See our License and Permit Bond page for more.
Who Needs to Obtain a Sales Tax Bond?
A sales tax bond is typically required for businesses that collect sales taxes from their customers. This includes retailers, wholesalers, and manufacturers who sell taxable products or services. The specific requirements for obtaining a sales tax bond vary by state, but generally, businesses that need to collect and remit sales taxes to the state or local government are required to post a bond.
Some common examples of businesses that may need to obtain a sales tax bond include:
- Retailers who sell taxable products, such as clothing, electronics, or furniture
- Wholesalers who sell taxable products to retailers or other businesses
- Manufacturers who produce taxable products, such as food, beverages, or tobacco products
- Businesses that provide taxable services, such as telecommunications or transportation services
It’s essential to check with your state or local tax authority to determine if your business needs a sales tax bond. This ensures that you are compliant with local regulations and helps avoid any potential penalties for failing to remit sales taxes.

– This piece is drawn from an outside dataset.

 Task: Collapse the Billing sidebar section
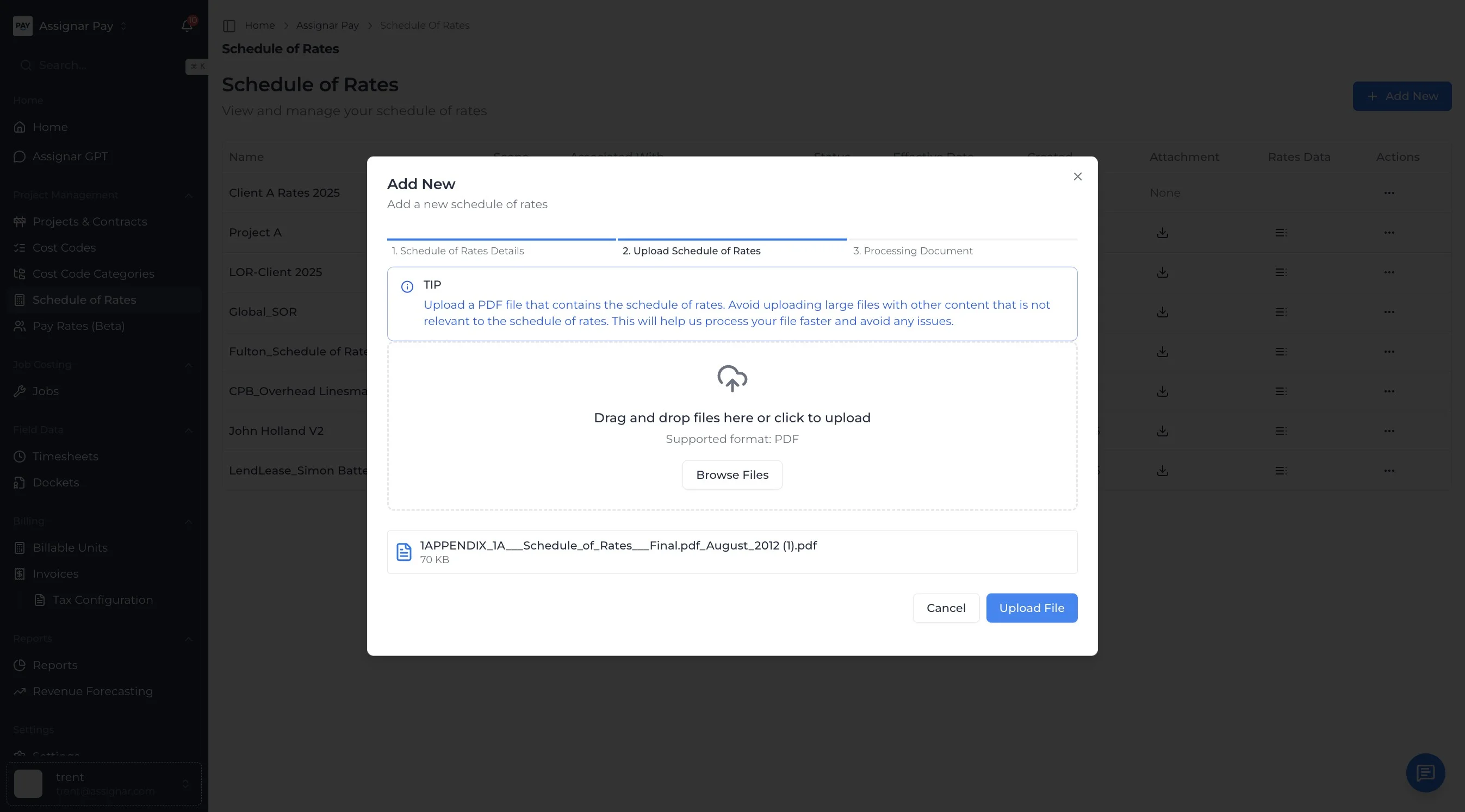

Sales Tax Bond Cost and Bond Amount
The cost of a sales tax bond, also known as the bond premium, is typically a percentage of the bond amount. The bond amount is determined by the state or local government and is usually based on the business’s yearly sales tax liability or sales receipts.
The bond premium is usually a small percentage of the bond amount, ranging from 1% to 5% per year. For example, if the bond amount is $10,000, the bond premium might be $500 per year.
The bond amount and premium can vary depending on the state, the type of business, and the business’s creditworthiness. Businesses with good credit may qualify for lower bond premiums, while businesses with poor credit may be required to pay higher premiums. It’s important to understand these factors to budget accordingly for your sales tax bond.
How Sales Tax Bonds Work
A sales tax bond is a type of financial guarantee bond that ensures a business will collect and remit sales taxes to the state or local government. The bond is typically issued by a surety bond provider and is usually required by the state or local government as a condition of doing business.
Here’s how a sales tax bond works:
- The business applies for a sales tax bond through a surety bond provider.
- The surety bond provider reviews the business’s creditworthiness and determines the bond amount and premium.
- The business pays the bond premium and receives the bond.
- The bond is filed with the state or local government, which verifies the bond and ensures that the business is compliant with sales tax regulations.
- If the business fails to collect and remit sales taxes, the state or local government can file a claim against the bond.
- The surety bond provider investigates the claim and pays the state or local government up to the full bond amount if the claim is valid.
- The business is then required to reimburse the surety bond provider for the amount paid out.
Sales tax bonds provide a financial guarantee that businesses will comply with sales tax regulations and remit sales taxes to the state or local government. They are an essential component of many businesses’ operations and help to ensure compliance with tax laws.